Attention, coup de cœur !

« La bête » raconte l’aventure de la famille Van Den Bosche recueillant un drôle d’animal. Zidrou et Frank Pé s’approprient le marsupilami pour le transposer à Bruxelles, dix années après la Seconde Guerre mondiale, où sa découverte va en bouleverser plus d’un. Les éditions Dupuis offrent une nouvelle vie à cette créature sortie de la forêt palombienne et de l’esprit de Franquin grâce à cette BD de 155 pages.

Résumé :

« L’espèce existait bien avant qu’on la nomme le marsupilami. Véritable défi pour les zoologues, doté d’une queue démesurée, l’animal possède aussi une force impressionnante, une grande intelligence, un don d’empathie et… un appétit féroce !

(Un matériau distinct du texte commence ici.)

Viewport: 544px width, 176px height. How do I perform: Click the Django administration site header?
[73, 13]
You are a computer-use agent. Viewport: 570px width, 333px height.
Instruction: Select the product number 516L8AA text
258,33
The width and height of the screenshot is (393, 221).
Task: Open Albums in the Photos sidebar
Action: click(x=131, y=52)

Voici le récit, authentique, d’une bête égarée dans la Belgique pluvieuse de 1955. »

Digne d’un thriller, le prologue nous montre comment la mystérieuse créature arrive au port d’Anvers, avant de parvenir à s’échapper. À bout de forces, elle sera recueillie par François et rejoindra toute une ménagerie bien particulière rassemblée par l’enfant. Tous ces animaux reçoivent l’affection dont François est privé ; Élevé seul par sa mère Jeanne qui l’a eu avec un soldat allemand rentré au pays, il est le « fils de nazi », « le boche », bref, le souffre douleur de sa classe. Le marsupilami peut-il trouver sa place auprès d’eux ?

Cette bande dessinée est d’une grande qualité, assez pour me convaincre que la suite fera partie de ma collection. Outre la qualité du livre dont les pages épaisses sont un régal à tourner, c’est ici le côté humain de l’histoire qui est mis en avant, le marsupilami passant presque au second plan. Le scénario de Zidrou nous bouscule dès les premières pages et les émotions font mouche, tout en intégrant l’humour à merveille malgré une ambiance plutôt mélancolique. Les personnages sont profondément attachants.

Pour finir, c’est un plaisir d’être dépaysés par ces traits si différents de ceux auxquels nous a habitués Franquin. Chaque page fait ressortir une foule de détails alors que le marsupilami déambule dans ce décor bruxellois proposant divers clins d’œil et quelques dialogues avec une touche de wallon.

En bref:

Une pépite, le marsupilami comme on ne l’a jamais vu, dans une histoire si humaine qu’elle ne vous laissera pas indifférent.